■ **RECORD SET**:
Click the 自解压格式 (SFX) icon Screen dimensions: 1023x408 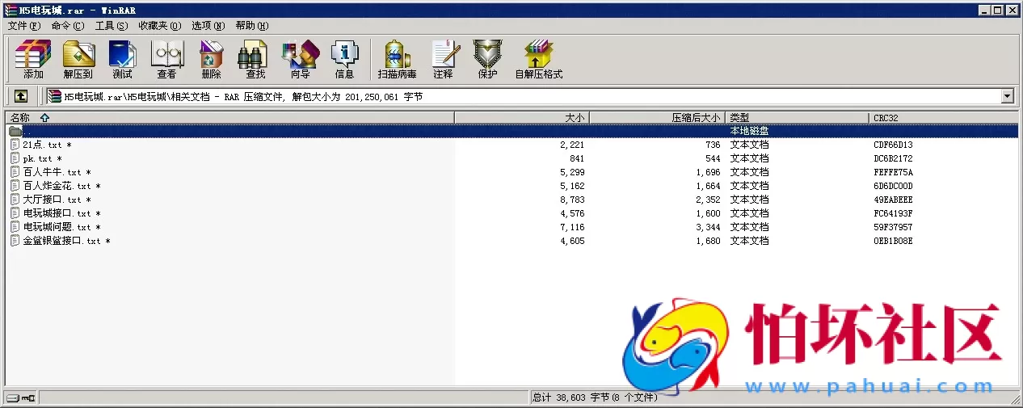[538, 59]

==

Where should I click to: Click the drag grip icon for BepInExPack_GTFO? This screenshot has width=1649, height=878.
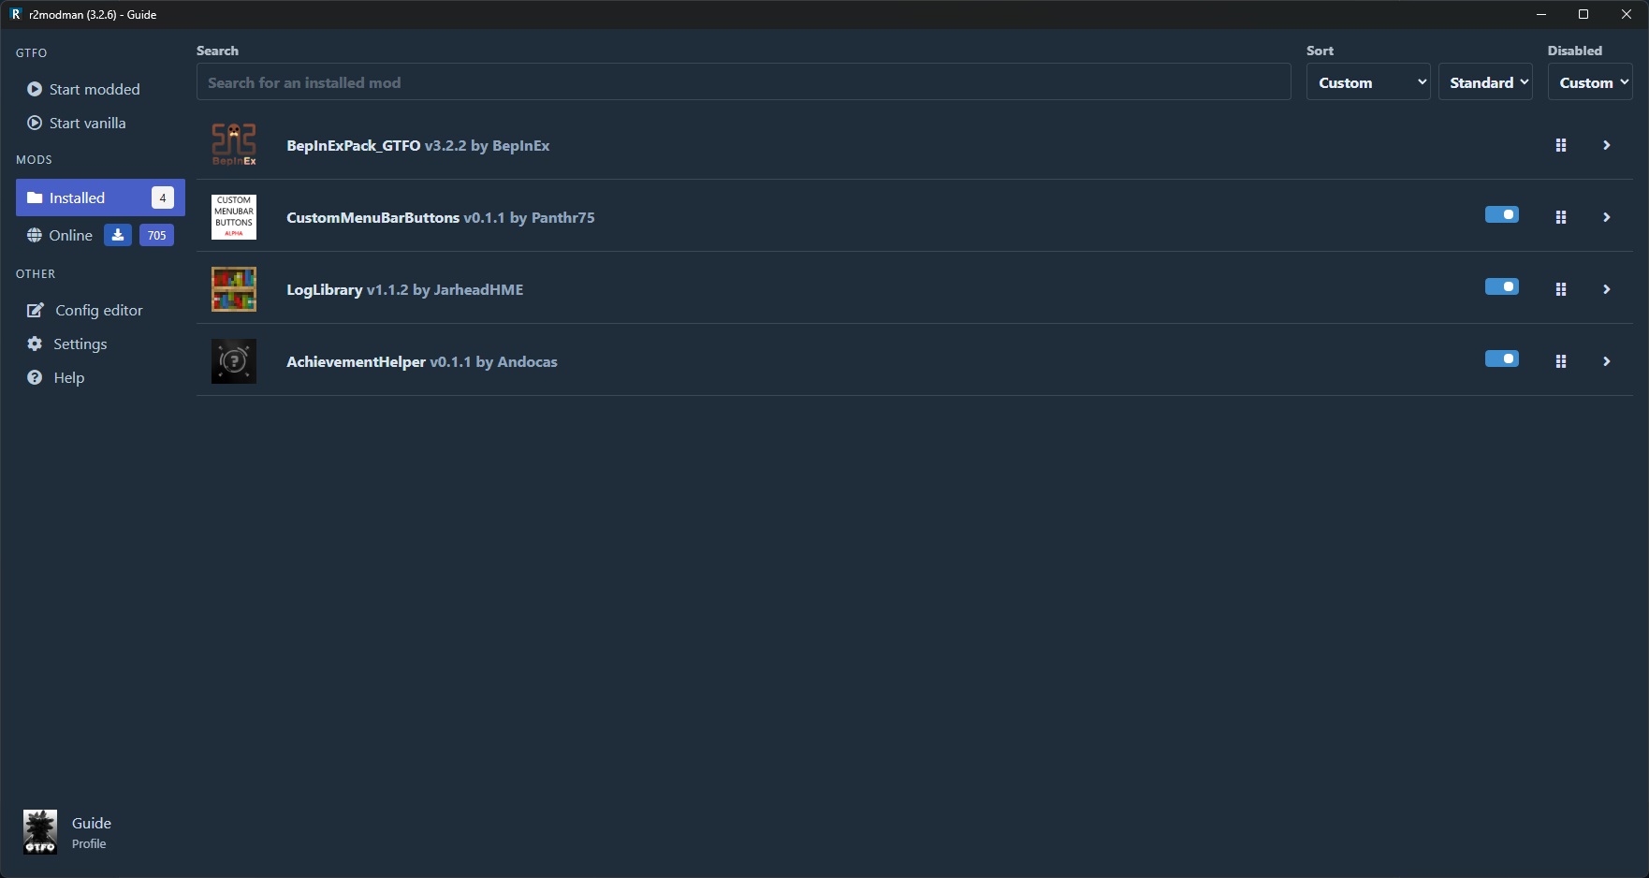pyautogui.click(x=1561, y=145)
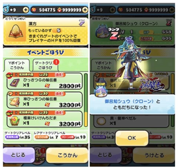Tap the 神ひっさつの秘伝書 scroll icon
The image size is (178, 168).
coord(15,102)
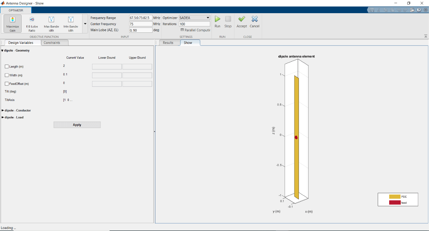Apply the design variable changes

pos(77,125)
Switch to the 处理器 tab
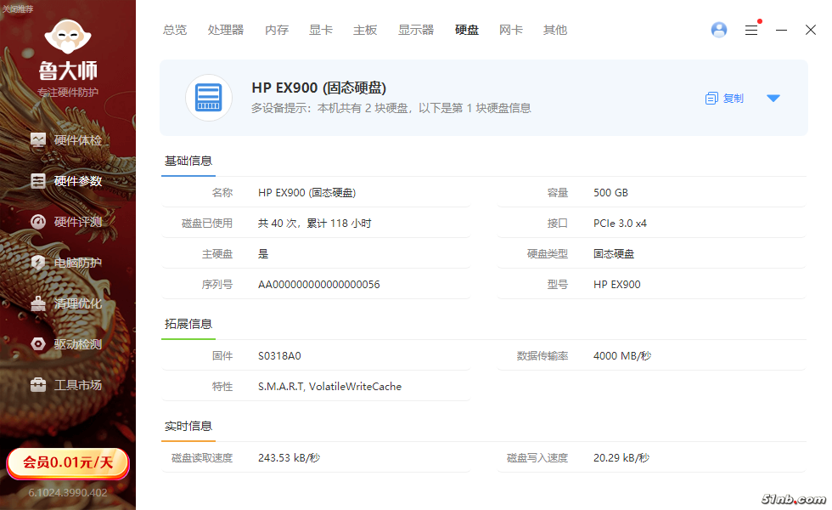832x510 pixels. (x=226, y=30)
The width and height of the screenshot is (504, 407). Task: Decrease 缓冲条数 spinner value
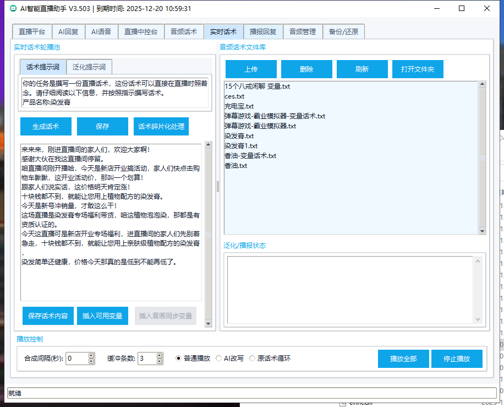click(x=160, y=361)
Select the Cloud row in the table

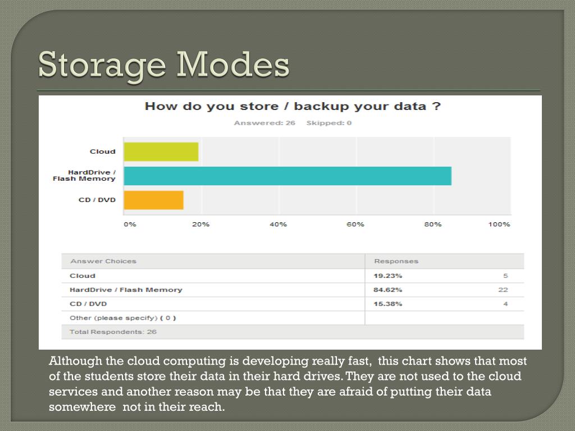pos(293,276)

■ **TASK BRIEF**: Copy out every line from the one containing "Where should I" down to the one containing "pos(293,276)", keeping both of those lines, and leave out the pictures.

■ **RESULT OF THIS TASK**:
Where should I click to: Click the drag grip icon for BepInExPack_GTFO? This screenshot has width=1649, height=878.
pyautogui.click(x=1561, y=145)
Tap the 神ひっさつの秘伝書 scroll icon
The image size is (178, 168).
coord(15,102)
Apply the design variable changes

pos(77,125)
Switch to the 处理器 tab
832x510 pixels. (x=226, y=30)
The width and height of the screenshot is (504, 407). Task: Decrease 缓冲条数 spinner value
click(x=160, y=361)
Select the Cloud row in the table

pos(293,276)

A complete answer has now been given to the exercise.